So that was the big story, at first: Lots of crazy white MAGA evangelicals wanted to keep having face-to-face church, even if it was clear that this put lives at risk in the pews and in their surrounding communities. That was the subject of last week’s “On Religion” podcast.
The real story was more complex than that, of course. The vast majority of religious congregations and denominations (you can make a case for 99%) recognized the need for “shelter in place” orders and cooperated. The preachers who rebelled were almost all leading independent Pentecostal and evangelical churches and quite a few of them were African-Americans.
So that was a story with three camps: (1) The 99% of religious leaders who cooperated and took worship online (that wasn’t big news), (2) the small number of preachers who rebelled (big story in national media) and (3) government leaders who just wanted to do the right thing and keep people alive.
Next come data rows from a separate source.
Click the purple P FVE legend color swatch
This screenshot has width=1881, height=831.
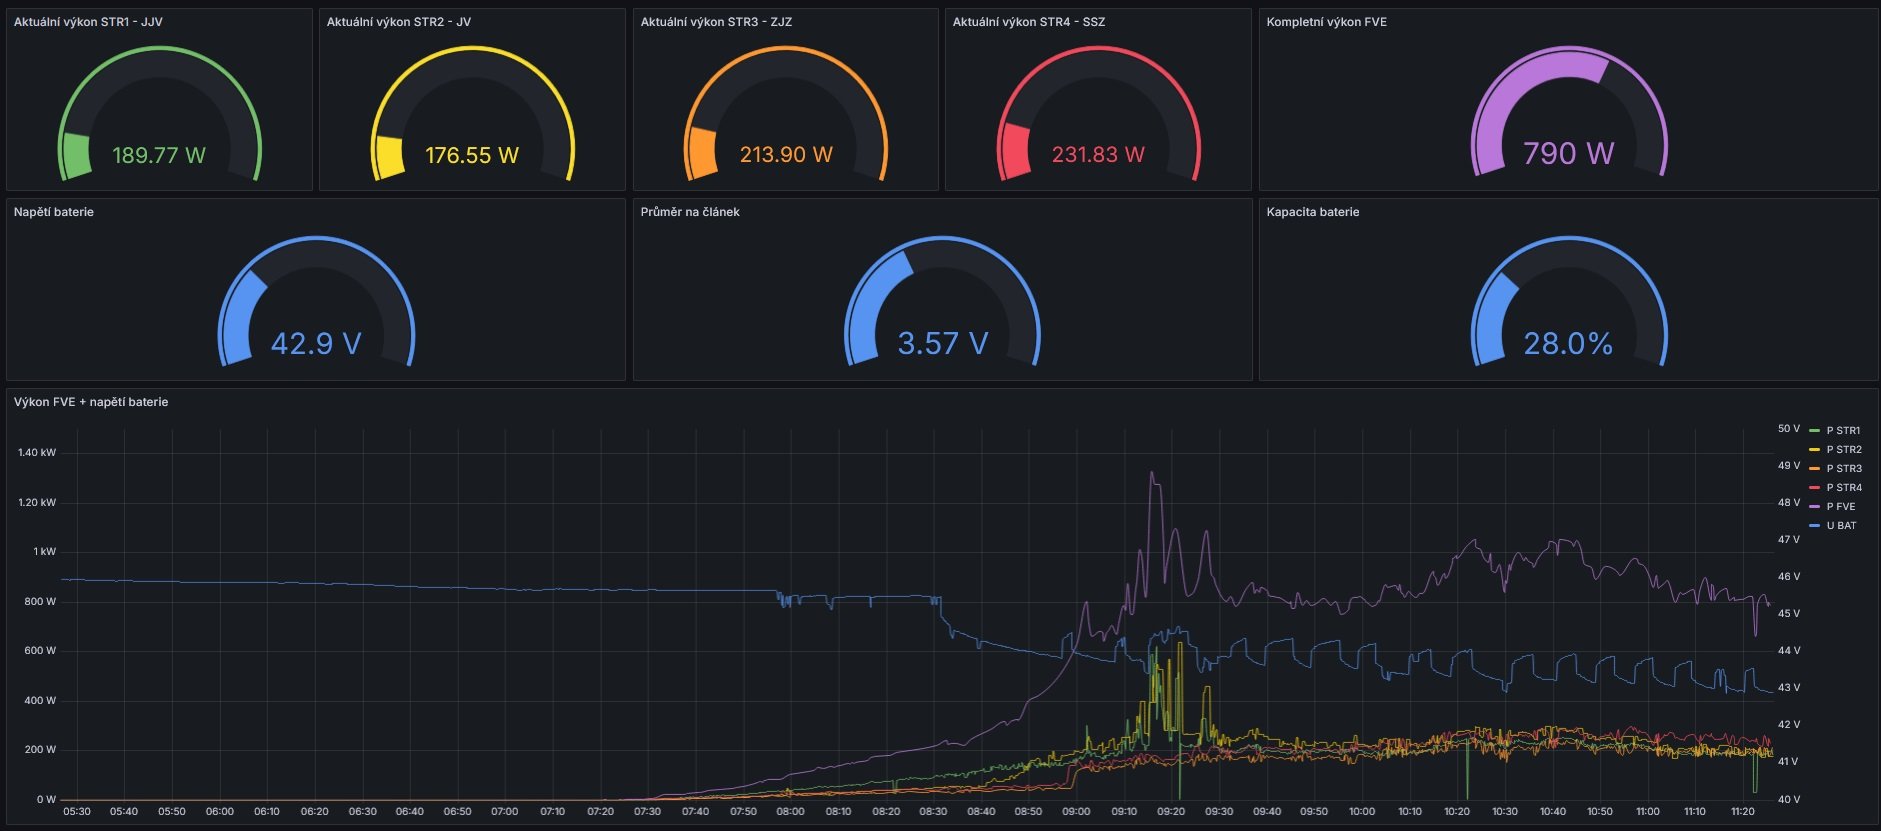click(x=1814, y=507)
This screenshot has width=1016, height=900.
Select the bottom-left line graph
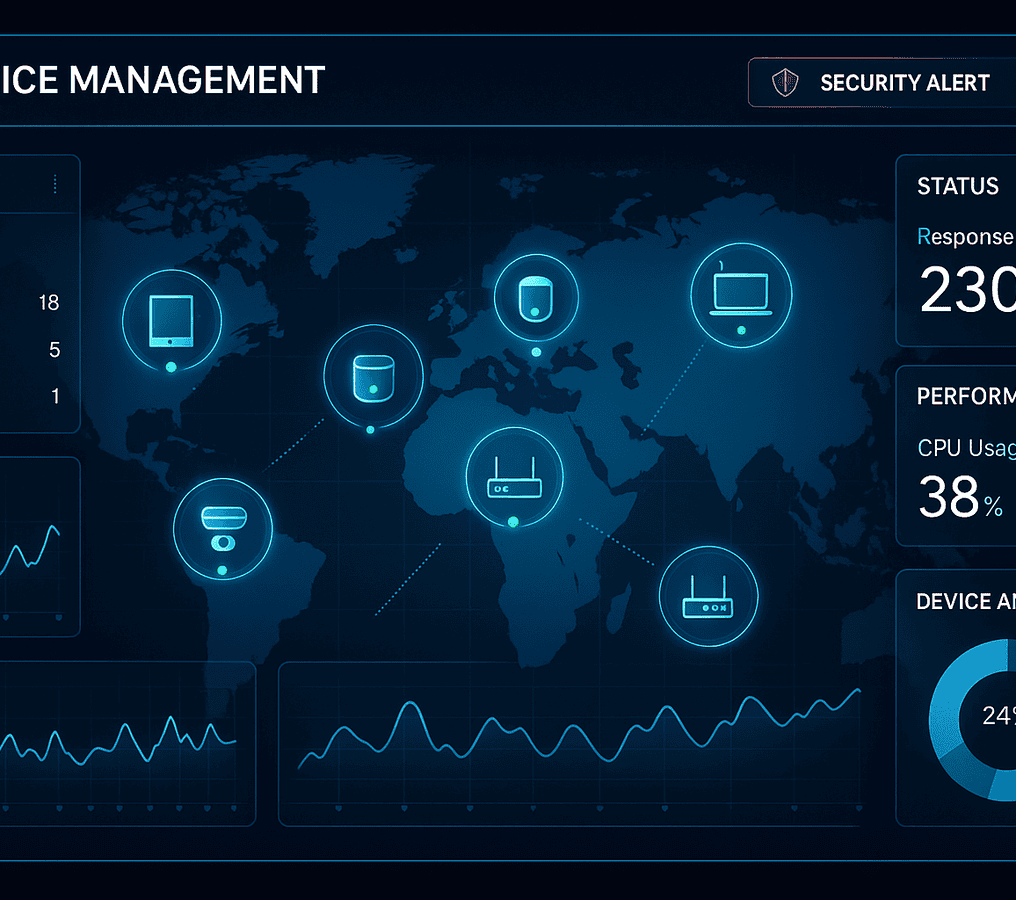click(120, 740)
However, things got more complex during the Easter weekend (for Western churches) and that’s what “Crossroads” host Todd Wilken and I discussed during this week’s podcast (click here to tune that in).
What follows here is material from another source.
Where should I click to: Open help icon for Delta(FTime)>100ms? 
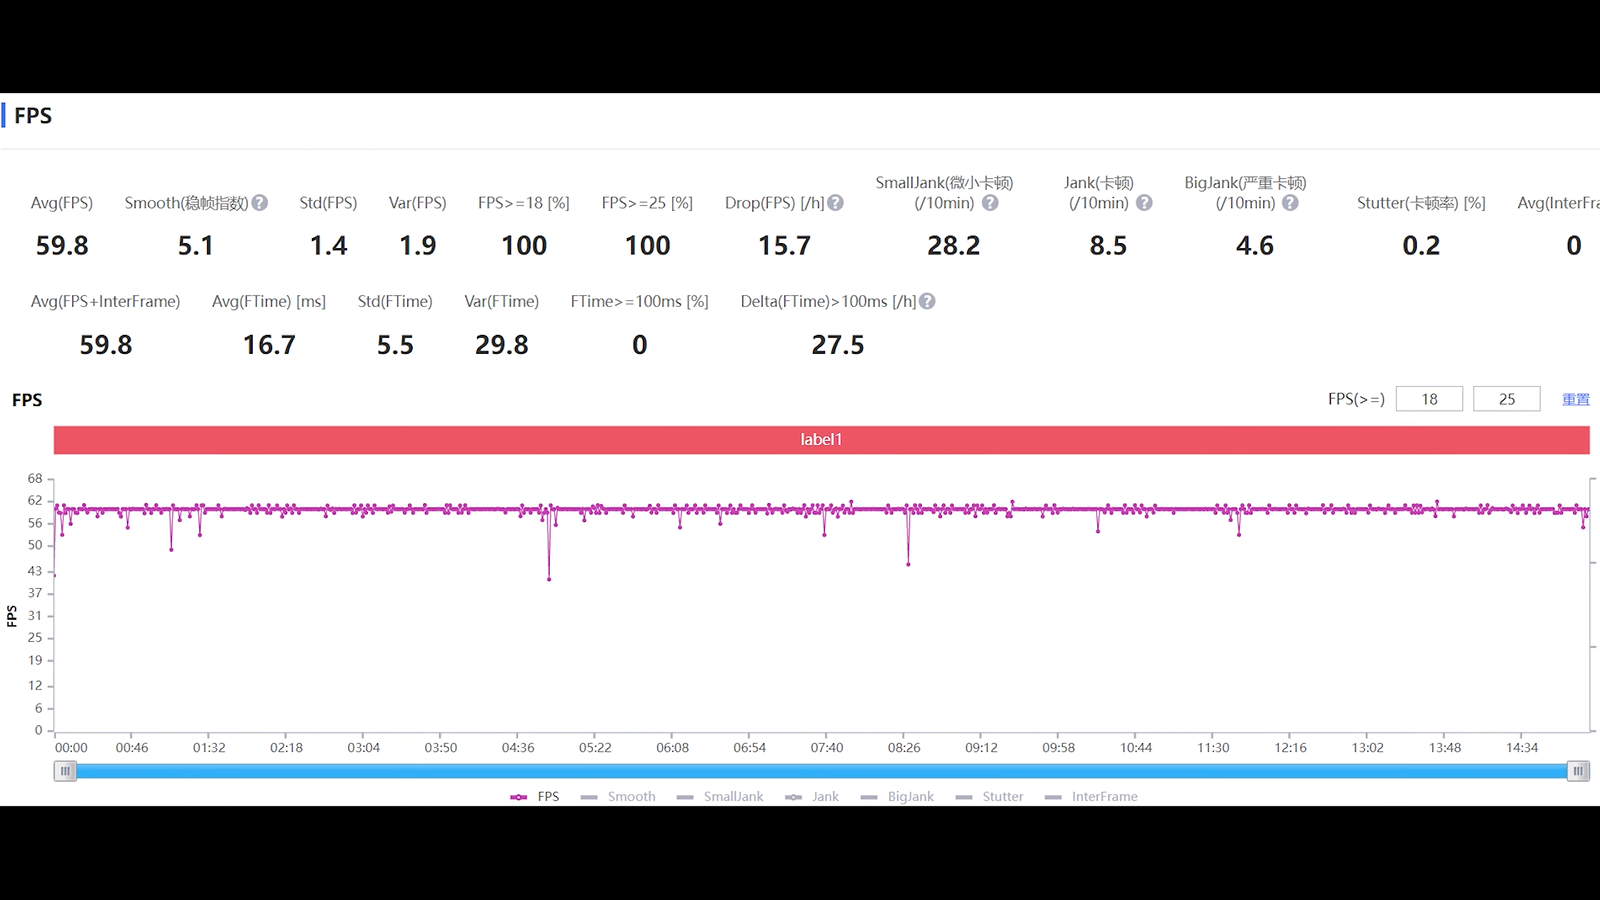tap(927, 302)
As it turned out, there were FIVE CAMPS in this First Amendment drama and the two that made news seemed to be off the radar of most journalists.
But not all. As Julia Duin noted in a post early last week (“Enforcement overkill? Louisville newspaper tries to document the ‘war on Easter”), the Courier-Journal team managed, with a few small holes, to cover the mess created by different legal guidelines established by Kentucky’s governor and the mayor of Louisville.
That’s where drive-in worship stories emerged as the important legal wrinkle that made an already complex subject even harder to get straight.
Those five camps?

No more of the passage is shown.